MINEOLA, N.Y. (AP) _ A man convicted of murder in a drunken driving case tried to muddy evidence during his trial by slipping someone else's saliva into his mouth before a DNA test was taken, prosecutors said.
The test was eventually redone, and Martin Heidgen was convicted of killing a wedding limousine driver and a 7-year-old flower girl in a head-on collision. He was to be arraigned Friday on a new charge of tampering with evidence in what Nassau County District Attorney Kathleen Rice called a ``deplorable'' tactic to thwart justice.
Heidgen was indicted Thursday, after prosecutors said a DNA sample ordered during his trial revealed the presence of not only Heidgen's genetic profile, but that of another inmate incarcerated with him.

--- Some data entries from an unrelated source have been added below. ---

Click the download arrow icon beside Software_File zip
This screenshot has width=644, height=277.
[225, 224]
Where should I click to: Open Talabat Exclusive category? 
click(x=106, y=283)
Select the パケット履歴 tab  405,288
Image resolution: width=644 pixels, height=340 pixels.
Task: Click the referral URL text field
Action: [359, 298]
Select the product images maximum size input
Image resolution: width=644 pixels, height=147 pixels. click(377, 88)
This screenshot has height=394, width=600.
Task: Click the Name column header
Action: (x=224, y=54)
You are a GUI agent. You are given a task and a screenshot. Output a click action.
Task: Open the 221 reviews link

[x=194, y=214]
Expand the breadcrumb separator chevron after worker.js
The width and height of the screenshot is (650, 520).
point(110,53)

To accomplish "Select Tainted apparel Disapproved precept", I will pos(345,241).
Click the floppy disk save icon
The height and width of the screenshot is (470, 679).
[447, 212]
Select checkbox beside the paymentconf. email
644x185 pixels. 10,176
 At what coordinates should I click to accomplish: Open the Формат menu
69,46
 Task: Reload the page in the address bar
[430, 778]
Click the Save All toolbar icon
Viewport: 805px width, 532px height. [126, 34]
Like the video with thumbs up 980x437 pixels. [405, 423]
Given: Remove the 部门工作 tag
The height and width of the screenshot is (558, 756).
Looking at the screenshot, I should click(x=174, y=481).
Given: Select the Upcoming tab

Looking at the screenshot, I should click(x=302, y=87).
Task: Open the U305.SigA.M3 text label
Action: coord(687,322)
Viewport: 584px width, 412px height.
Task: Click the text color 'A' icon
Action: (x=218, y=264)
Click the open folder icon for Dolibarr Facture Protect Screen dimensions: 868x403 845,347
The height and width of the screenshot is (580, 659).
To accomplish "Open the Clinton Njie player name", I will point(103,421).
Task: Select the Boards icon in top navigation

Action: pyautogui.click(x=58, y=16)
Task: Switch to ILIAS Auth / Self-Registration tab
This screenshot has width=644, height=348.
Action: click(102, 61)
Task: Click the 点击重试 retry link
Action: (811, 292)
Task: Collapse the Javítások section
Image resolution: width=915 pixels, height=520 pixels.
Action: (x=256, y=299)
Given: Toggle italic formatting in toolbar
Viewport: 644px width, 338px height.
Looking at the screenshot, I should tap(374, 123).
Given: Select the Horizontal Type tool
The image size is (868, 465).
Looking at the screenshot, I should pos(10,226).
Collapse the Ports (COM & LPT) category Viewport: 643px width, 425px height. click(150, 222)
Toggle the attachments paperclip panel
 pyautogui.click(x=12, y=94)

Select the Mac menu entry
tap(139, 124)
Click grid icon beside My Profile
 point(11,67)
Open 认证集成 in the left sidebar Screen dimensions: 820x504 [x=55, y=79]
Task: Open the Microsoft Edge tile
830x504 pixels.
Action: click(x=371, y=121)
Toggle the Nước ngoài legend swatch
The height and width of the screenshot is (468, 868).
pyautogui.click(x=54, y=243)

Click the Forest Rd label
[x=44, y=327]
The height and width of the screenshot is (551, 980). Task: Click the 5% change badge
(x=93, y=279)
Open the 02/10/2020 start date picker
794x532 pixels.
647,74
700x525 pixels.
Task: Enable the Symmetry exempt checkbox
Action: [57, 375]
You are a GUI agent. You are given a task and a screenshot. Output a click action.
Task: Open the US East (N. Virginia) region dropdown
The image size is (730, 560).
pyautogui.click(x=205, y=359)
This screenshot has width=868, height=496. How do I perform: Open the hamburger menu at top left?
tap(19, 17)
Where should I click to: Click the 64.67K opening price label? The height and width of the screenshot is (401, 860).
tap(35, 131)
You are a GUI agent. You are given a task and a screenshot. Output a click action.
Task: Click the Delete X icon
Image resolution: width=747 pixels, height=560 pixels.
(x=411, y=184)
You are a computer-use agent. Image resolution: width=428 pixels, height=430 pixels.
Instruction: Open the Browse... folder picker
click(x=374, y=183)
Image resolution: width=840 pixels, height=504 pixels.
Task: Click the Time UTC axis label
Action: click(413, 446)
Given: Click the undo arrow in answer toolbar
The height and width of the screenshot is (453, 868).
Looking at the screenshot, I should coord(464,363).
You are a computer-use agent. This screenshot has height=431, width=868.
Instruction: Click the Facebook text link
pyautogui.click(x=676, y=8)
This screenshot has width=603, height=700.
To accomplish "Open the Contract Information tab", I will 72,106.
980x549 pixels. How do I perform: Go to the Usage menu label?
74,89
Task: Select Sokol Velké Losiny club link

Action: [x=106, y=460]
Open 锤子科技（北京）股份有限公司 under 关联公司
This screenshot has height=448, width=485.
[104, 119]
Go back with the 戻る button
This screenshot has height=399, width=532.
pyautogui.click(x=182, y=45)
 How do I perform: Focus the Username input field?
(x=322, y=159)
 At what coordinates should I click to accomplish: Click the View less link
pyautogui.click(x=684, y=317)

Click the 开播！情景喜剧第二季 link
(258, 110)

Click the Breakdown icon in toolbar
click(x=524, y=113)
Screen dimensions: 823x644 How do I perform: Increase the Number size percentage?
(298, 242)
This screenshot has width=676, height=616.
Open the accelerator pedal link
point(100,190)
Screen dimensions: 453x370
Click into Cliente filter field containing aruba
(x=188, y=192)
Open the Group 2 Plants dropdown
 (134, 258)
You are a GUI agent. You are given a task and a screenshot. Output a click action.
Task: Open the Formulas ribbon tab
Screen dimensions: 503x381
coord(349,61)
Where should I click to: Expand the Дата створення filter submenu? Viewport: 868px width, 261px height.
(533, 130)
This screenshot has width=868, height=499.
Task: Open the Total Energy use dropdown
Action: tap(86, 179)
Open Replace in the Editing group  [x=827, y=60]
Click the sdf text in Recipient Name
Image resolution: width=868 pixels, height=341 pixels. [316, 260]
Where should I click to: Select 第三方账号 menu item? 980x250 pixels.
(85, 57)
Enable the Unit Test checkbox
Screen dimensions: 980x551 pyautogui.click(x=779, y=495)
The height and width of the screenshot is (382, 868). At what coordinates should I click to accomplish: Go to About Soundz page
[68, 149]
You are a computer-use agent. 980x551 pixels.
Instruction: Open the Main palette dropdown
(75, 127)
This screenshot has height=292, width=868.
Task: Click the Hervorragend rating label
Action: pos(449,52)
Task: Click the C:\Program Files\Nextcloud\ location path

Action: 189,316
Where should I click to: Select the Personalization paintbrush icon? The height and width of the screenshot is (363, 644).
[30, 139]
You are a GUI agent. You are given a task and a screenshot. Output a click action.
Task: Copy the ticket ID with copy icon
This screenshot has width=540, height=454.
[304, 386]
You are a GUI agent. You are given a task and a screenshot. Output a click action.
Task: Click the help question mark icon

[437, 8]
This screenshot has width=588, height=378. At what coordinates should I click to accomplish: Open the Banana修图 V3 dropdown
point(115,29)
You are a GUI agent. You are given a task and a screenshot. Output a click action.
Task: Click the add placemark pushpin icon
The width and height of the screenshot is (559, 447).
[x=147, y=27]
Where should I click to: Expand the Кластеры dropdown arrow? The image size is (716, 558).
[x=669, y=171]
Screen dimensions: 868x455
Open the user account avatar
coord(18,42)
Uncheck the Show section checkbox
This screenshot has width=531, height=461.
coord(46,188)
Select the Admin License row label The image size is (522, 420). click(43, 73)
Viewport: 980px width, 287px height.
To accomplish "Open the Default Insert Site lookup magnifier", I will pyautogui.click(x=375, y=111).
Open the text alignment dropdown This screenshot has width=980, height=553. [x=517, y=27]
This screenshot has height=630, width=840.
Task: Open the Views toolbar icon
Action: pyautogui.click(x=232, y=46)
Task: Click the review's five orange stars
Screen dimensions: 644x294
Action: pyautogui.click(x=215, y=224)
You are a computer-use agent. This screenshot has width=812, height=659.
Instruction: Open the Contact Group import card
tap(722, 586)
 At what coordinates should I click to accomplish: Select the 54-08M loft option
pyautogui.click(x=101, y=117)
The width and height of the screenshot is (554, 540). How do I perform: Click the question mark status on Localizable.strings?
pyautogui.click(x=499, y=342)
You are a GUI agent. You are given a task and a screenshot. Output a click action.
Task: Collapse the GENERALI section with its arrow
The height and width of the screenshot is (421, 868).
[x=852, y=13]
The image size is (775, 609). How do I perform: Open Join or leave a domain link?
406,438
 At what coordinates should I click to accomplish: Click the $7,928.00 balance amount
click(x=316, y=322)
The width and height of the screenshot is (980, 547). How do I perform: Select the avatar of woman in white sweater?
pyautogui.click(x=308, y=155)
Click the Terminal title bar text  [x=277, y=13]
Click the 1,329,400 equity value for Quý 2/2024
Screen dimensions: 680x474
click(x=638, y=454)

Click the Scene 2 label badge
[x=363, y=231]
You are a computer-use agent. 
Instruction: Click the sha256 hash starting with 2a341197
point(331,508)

In addition to the 18-year sentence he is serving for his conviction on murder, driving while intoxicated and other charges, Heidgen could face an additional four years in prison if convicted of evidence tampering. His attorney, Stephen LaMagna, did not return a telephone call seeking comment Thursday.
Prosecutors said the Long Island man drove the wrong way down a highway after a night of heavy drinking, slamming into the limousine.
He was charged with murder _ a rarity in DWI fatal crashes _ after prosecutors said he showed a ``depraved indifference to human life'' by ignoring drivers who flashed their headlights and honked their horns as he drove the wrong way into traffic on the Meadowbrook Parkway in July 2005.
LaMagna is appealing the conviction.
Blood taken from the scene and confirmed as Heidgen's revealed the blood-alcohol level to be 0.28, more than three times New York's legal limit of 0.08. Prosecutors estimated Heidgen consumed at least 14 drinks before getting behind the wheel of his pickup truck.
Killed were Katie Flynn and driver Stanley Rabinowitz. Five of the girl's relatives were injured.
Since the crash, Katie's parents, Jennifer and Neil, have advocated for stricter drunken driving laws. They told their story on ``The Oprah Winfrey Show'' last spring and successfully lobbied lawmakers in Albany to strengthen DWI laws.